Its hurting. Everything hurts. Everything hurts.. Everything hurts.. Everything.
My chest.. My chest…
I am suffocating. I can’t breathe. My lungs are collapsing or bursting. I do not know but it feels like a freaking big stone sitting on top of me. It hurts…
Aaaah! My heart..My heart is breaking into bazillion pieces and every piece is cutting through my chest. It hurts.. Everything hurts.
My eyes… My eyes…
Tears are making my eyes blurry. I cannot see. I can’t stop them from falling down my cheek that is flushed so red with embarrassment of getting weak. A sob escapes my throat. It hurts..
My legs.. My legs…
I cannot stand. My legs are turning into jelly. I am losing grip from reality. Oh! do not drag me down to the floor. I am shaking and sobbing. It hurts..
My mind… My mind
My brain will burst! I am a ticking time bomb. It is taking me to the highest building and telling me to jump. And fall. And die. Why!

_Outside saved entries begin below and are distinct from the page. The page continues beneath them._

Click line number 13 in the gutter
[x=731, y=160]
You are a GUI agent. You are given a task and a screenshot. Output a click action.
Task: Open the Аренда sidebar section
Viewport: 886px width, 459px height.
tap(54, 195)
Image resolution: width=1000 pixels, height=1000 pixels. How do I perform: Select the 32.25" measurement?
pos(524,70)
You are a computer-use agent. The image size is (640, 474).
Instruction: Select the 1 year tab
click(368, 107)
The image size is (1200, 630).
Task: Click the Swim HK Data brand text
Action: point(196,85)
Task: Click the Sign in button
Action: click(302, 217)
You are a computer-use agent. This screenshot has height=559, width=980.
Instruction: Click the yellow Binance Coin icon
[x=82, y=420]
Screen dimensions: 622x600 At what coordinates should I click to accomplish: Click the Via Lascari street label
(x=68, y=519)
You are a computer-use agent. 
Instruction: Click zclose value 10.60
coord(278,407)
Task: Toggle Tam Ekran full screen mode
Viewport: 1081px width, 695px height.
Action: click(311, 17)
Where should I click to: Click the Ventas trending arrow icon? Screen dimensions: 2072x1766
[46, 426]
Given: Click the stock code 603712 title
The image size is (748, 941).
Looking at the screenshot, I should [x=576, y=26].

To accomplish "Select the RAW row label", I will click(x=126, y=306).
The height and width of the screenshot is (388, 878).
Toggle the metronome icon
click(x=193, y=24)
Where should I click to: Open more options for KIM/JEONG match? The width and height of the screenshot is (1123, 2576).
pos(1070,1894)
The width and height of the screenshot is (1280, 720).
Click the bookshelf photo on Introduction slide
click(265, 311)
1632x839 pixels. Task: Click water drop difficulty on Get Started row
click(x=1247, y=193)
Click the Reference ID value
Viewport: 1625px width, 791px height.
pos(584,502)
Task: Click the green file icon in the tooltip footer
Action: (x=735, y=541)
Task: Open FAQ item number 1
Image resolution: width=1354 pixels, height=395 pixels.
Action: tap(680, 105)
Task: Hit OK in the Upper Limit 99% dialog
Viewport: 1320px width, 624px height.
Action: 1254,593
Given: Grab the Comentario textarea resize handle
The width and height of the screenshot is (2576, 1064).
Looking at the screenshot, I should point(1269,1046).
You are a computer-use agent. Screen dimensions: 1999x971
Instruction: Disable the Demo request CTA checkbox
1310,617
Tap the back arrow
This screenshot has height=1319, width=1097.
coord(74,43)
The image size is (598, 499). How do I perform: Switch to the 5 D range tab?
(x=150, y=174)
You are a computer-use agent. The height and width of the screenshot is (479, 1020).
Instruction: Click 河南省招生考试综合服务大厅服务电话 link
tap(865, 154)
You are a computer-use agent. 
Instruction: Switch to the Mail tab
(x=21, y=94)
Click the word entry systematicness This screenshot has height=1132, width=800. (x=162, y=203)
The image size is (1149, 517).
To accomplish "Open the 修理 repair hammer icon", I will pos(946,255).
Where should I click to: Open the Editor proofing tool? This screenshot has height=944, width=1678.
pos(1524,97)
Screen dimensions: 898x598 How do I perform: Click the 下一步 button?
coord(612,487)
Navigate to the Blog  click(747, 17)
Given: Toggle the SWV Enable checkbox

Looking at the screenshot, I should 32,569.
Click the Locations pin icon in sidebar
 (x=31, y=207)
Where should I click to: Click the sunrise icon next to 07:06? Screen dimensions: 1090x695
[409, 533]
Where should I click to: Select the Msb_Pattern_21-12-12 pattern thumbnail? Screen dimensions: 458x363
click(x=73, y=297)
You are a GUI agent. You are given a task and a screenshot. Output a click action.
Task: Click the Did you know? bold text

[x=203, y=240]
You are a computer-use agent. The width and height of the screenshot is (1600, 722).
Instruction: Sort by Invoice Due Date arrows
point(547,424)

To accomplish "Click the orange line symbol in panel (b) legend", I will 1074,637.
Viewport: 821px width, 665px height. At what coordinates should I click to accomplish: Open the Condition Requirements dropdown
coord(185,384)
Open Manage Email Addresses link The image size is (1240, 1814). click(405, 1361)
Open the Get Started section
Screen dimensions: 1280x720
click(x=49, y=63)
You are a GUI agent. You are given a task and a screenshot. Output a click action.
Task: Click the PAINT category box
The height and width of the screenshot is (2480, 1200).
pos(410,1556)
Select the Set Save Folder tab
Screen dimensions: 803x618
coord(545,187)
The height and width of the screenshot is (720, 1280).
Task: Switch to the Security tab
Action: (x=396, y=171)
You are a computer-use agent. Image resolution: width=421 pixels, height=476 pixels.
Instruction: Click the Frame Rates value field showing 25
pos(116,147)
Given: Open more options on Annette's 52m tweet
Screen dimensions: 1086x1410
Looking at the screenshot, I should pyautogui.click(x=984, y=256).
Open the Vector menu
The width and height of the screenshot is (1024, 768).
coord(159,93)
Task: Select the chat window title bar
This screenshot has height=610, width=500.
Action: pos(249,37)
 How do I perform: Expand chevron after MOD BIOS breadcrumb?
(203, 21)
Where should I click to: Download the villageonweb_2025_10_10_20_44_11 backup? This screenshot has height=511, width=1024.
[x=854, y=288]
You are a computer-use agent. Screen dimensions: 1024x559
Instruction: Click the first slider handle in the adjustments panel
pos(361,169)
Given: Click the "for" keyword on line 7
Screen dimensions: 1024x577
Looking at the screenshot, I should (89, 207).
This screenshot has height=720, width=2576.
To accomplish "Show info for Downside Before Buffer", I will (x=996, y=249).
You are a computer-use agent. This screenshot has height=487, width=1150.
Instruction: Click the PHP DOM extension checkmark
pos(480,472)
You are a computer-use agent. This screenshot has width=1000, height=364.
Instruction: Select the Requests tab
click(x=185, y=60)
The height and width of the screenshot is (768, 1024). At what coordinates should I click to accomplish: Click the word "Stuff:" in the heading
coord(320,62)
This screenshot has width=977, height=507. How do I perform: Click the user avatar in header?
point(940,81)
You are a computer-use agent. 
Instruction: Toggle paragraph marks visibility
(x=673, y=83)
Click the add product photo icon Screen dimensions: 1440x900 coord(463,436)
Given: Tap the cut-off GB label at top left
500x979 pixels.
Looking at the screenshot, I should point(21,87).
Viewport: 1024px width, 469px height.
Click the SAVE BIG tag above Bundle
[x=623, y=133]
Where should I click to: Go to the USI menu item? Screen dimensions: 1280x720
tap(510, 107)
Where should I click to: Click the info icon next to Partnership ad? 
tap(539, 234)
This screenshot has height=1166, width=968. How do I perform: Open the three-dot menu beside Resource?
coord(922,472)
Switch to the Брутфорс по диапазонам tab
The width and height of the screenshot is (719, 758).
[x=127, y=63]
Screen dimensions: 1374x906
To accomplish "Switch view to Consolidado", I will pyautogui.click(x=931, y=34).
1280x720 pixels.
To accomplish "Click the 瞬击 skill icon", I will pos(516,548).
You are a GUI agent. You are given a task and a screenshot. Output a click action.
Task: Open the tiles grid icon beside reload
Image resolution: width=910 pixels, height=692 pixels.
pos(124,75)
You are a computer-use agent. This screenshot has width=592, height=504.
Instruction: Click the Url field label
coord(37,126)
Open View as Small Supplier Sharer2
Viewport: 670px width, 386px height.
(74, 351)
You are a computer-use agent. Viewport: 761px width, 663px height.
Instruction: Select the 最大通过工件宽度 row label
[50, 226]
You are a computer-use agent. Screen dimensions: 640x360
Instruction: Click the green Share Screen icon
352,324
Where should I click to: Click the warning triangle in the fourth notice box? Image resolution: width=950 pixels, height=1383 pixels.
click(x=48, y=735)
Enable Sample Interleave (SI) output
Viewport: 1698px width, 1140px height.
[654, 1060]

How do I make this pain stop? My eyes are filled with tears and my heart is bleeding. My legs have no longer the strength to carry me ahead and my chest is pounding. My soul is howling. The shattering of my heart is deafening my ears. And my brain is telling me to jump.
Will the death of this body make the pain of my soul go numb?
It’s hurting. Everything hurts. Everything hurts.. Everything hurts.. Everything.
And right now all I want is an end to this pain. Because this hurting is making me insane. So turn off the lights. Let me sob on my pillow and wet it with my tears. Let me drown in this sorrow. Let me cry myself to sleep.
Sing me a lullaby. Because I am losing grip.